The first amendment doesn’t protect Big Tech’s censorship. These companies enjoy the privileges of common carriers without the responsibilities. State antidiscrimination laws are one promising remedy.
The large tech companies are private, and the point isn’t that they violate the First Amendment when they censor users’ speech. But they have participated in the censorship secured by Section 230’s privileges. It therefore is not unreasonable for states to protect Americans from the tech company’s government-sponsored censorship.

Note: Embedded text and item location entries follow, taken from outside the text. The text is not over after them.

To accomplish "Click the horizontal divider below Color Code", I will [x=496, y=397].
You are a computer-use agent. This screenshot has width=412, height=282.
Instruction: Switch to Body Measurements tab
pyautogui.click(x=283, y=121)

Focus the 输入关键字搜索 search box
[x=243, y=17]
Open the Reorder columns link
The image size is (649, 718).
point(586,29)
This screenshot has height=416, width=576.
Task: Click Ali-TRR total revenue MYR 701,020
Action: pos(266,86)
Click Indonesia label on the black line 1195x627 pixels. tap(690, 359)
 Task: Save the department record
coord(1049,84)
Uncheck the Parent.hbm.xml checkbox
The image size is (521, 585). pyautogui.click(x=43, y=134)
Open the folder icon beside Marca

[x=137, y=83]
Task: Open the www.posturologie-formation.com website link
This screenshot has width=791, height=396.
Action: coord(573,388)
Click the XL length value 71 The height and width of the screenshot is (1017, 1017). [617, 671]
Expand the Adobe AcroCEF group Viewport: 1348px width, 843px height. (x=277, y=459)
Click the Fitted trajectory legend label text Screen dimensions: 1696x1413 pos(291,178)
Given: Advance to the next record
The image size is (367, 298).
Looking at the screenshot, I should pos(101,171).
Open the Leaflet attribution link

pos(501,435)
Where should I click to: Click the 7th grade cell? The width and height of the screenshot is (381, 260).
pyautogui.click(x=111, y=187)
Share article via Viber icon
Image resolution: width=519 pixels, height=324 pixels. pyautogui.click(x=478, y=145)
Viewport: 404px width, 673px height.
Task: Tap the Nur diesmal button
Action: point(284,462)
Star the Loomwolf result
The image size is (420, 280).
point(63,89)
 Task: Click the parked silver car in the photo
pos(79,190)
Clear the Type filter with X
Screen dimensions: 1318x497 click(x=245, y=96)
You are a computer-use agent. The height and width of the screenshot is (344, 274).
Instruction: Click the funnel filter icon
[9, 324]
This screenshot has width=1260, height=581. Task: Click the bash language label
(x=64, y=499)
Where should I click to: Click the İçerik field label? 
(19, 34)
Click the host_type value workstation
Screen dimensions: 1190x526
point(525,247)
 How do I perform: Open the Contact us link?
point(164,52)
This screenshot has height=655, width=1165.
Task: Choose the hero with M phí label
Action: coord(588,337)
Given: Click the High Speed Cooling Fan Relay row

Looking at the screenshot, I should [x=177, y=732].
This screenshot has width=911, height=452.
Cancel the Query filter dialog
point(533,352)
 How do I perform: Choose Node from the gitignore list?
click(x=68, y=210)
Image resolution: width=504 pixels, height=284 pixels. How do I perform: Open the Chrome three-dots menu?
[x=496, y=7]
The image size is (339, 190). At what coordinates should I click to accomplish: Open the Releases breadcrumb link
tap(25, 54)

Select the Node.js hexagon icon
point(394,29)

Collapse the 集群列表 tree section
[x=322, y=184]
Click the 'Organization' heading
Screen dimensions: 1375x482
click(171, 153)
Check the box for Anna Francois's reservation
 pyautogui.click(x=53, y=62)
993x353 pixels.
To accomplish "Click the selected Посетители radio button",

“The time has come to subject the Big Tech services and platforms to at least statutory barriers against viewpoint discrimination. They serve the function of common carriers or public squares and enjoy profound dominance. They achieved this dominance with substantial government privileges, including privileges they sought for serving as a conduit for information. So they can be regulated as common carriers, including with state antidiscrimination provisions. And this surely is just, for they have used their government-established dominance and privileges to enforce congressionally privatized censorship.”—Philip Hamburger and Clare Morell /WSJ Commentary July 31, 2021
Let this sink in. Doing the bidding of the government may be a necessary cost of remaining a Mega-corporation, but it corrodes America’s democratic ideals. Acting under orders from the government to suppress free speech is a 1st amendment violation. Big Tech censored and suppressed to help Biden win the White House.
Elon Musk announced on Friday that that "What really happened with the Hunter Biden story suppression by Twitter will be published on Twitter at 5pm ET!" He then dropped the bombshell: The Twitter Files
It's about anticipating what is coming. Why is Musk 3 steps behind? Billions received this medical experimentation. What is the intent of this?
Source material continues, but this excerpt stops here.